What is in your data? Detect schema, statistics and entities in almost any file.

These details have not been verified by PyPI

Project links

Homepage

Project description

PyPI - Python Version GitHub GitHub last commit

Data Profiler | What's in your data?

The DataProfiler is a Python library designed to make data analysis, monitoring and sensitive data detection easy.

Loading Data with a single command, the library automatically formats & loads files into a DataFrame. Profiling the Data, the library identifies the schema, statistics, entities (PII / NPI) and more. Data Profiles can then be used in downstream applications or reports.

Getting started only takes a few lines of code (example csv):

import json
from dataprofiler import Data, Profiler

data = Data("your_file.csv") # Auto-Detect & Load: CSV, AVRO, Parquet, JSON, Text

print(data.data.head(5)) # Access data directly via a compatible Pandas DataFrame

profile = Profiler(data) # Calculate Statistics, Entity Recognition, etc

readable_report = profile.report(report_options={"output_format": "compact"})

print(json.dumps(readable_report, indent=4))

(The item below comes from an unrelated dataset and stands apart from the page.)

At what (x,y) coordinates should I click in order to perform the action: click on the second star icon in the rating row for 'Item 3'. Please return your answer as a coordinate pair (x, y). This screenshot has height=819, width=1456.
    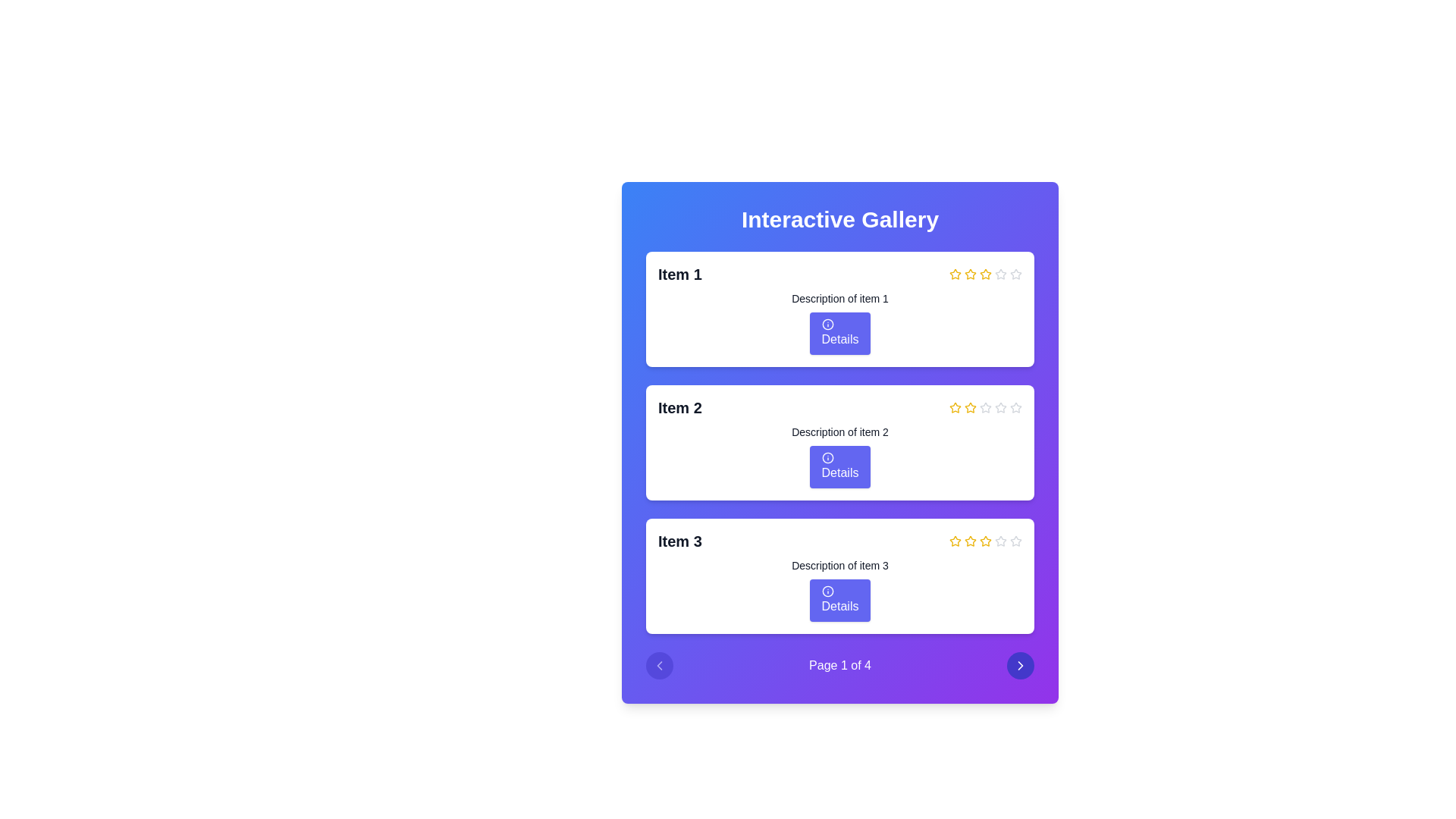
    Looking at the image, I should click on (971, 540).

Note: The Data Profiler comes with a pre-trained deep learning model, used to efficiently identify sensitive data (PII / NPI). If desired, it's easy to add new entities to the existing pre-trained model or insert an entire new pipeline for entity recognition.

For API documentation, visit the documentation page.

If you have suggestions or find a bug, please open an issue.

Install

To install the full package from pypi: pip install DataProfiler[ml]

If the ML requirements are too strict (say, you don't want to install tensorflow), you can install a slimmer package. The slimmer package disables the default sensitive data detection / entity recognition (labler)

Install from pypi: pip install DataProfiler

What is a Data Profile?

In the case of this library, a data profile is a dictionary containing statistics and predictions about the underlying dataset. There are "global statistics" or global_stats, which contain dataset level data and there are "column/row level statistics" or data_stats (each column is a new key-value entry).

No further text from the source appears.